▶ **PROBLEM TO SOLVE**
Give back all the data exactly, line by line.

◆ ◆ ◆

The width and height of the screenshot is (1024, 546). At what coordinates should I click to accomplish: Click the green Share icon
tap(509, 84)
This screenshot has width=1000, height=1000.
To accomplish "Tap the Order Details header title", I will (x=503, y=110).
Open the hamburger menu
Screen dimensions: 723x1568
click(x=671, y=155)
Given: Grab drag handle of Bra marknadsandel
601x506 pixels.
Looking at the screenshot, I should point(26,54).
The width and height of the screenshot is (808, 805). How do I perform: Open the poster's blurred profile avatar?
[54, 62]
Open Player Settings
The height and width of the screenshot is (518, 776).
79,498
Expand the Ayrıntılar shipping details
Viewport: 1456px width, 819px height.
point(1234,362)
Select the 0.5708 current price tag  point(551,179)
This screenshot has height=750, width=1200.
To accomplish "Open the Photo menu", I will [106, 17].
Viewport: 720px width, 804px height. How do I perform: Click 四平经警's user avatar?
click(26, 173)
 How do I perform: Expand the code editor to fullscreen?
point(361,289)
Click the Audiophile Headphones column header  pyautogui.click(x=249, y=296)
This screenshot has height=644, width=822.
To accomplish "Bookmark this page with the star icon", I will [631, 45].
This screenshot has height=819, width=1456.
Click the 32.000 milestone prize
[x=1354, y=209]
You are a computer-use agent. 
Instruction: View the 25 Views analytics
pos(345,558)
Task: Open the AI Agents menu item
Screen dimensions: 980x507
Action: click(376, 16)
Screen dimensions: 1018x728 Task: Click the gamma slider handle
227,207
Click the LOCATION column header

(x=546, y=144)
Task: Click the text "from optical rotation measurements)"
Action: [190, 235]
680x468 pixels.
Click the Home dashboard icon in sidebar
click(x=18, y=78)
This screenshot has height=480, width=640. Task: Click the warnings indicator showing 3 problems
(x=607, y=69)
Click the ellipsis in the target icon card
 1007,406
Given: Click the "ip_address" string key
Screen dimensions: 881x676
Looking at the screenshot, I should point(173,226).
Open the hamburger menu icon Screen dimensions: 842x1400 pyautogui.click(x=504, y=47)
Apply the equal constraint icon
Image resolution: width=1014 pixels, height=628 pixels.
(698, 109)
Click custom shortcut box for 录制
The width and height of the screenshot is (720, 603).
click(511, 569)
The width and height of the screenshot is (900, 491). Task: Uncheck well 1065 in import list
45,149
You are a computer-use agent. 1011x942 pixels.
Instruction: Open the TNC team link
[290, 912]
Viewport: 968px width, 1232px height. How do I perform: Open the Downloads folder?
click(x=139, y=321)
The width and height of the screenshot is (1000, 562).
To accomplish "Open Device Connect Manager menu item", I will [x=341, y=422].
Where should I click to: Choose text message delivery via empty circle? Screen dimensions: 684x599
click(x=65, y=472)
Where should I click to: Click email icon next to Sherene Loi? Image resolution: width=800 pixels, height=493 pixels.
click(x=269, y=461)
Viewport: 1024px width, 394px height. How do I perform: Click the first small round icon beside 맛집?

◆ ◆ ◆

▶ **THE COMPLETED TASK**
The width and height of the screenshot is (1024, 546). At what coordinates should I click to accomplish: Click the green Share icon
tap(509, 84)
This screenshot has width=1000, height=1000.
To accomplish "Tap the Order Details header title", I will (x=503, y=110).
Open the hamburger menu
Screen dimensions: 723x1568
click(x=671, y=155)
Given: Grab drag handle of Bra marknadsandel
601x506 pixels.
Looking at the screenshot, I should point(26,54).
The width and height of the screenshot is (808, 805). How do I perform: Open the poster's blurred profile avatar?
[54, 62]
Open Player Settings
The height and width of the screenshot is (518, 776).
79,498
Expand the Ayrıntılar shipping details
Viewport: 1456px width, 819px height.
point(1234,362)
Select the 0.5708 current price tag  point(551,179)
This screenshot has height=750, width=1200.
To accomplish "Open the Photo menu", I will [106, 17].
Viewport: 720px width, 804px height. How do I perform: Click 四平经警's user avatar?
click(26, 173)
 How do I perform: Expand the code editor to fullscreen?
point(361,289)
Click the Audiophile Headphones column header  pyautogui.click(x=249, y=296)
This screenshot has height=644, width=822.
To accomplish "Bookmark this page with the star icon", I will [631, 45].
This screenshot has height=819, width=1456.
Click the 32.000 milestone prize
[x=1354, y=209]
You are a computer-use agent. 
Instruction: View the 25 Views analytics
pos(345,558)
Task: Open the AI Agents menu item
Screen dimensions: 980x507
Action: click(376, 16)
Screen dimensions: 1018x728 Task: Click the gamma slider handle
227,207
Click the LOCATION column header

(x=546, y=144)
Task: Click the text "from optical rotation measurements)"
Action: [190, 235]
680x468 pixels.
Click the Home dashboard icon in sidebar
click(x=18, y=78)
This screenshot has height=480, width=640. Task: Click the warnings indicator showing 3 problems
(x=607, y=69)
Click the ellipsis in the target icon card
 1007,406
Given: Click the "ip_address" string key
Screen dimensions: 881x676
Looking at the screenshot, I should point(173,226).
Open the hamburger menu icon Screen dimensions: 842x1400 pyautogui.click(x=504, y=47)
Apply the equal constraint icon
Image resolution: width=1014 pixels, height=628 pixels.
(698, 109)
Click custom shortcut box for 录制
The width and height of the screenshot is (720, 603).
click(511, 569)
The width and height of the screenshot is (900, 491). Task: Uncheck well 1065 in import list
45,149
You are a computer-use agent. 1011x942 pixels.
Instruction: Open the TNC team link
[290, 912]
Viewport: 968px width, 1232px height. How do I perform: Open the Downloads folder?
click(x=139, y=321)
The width and height of the screenshot is (1000, 562).
To accomplish "Open Device Connect Manager menu item", I will [x=341, y=422].
Where should I click to: Choose text message delivery via empty circle? Screen dimensions: 684x599
click(x=65, y=472)
Where should I click to: Click email icon next to Sherene Loi? Image resolution: width=800 pixels, height=493 pixels.
click(x=269, y=461)
Viewport: 1024px width, 394px height. How do I perform: Click the first small round icon beside 맛집?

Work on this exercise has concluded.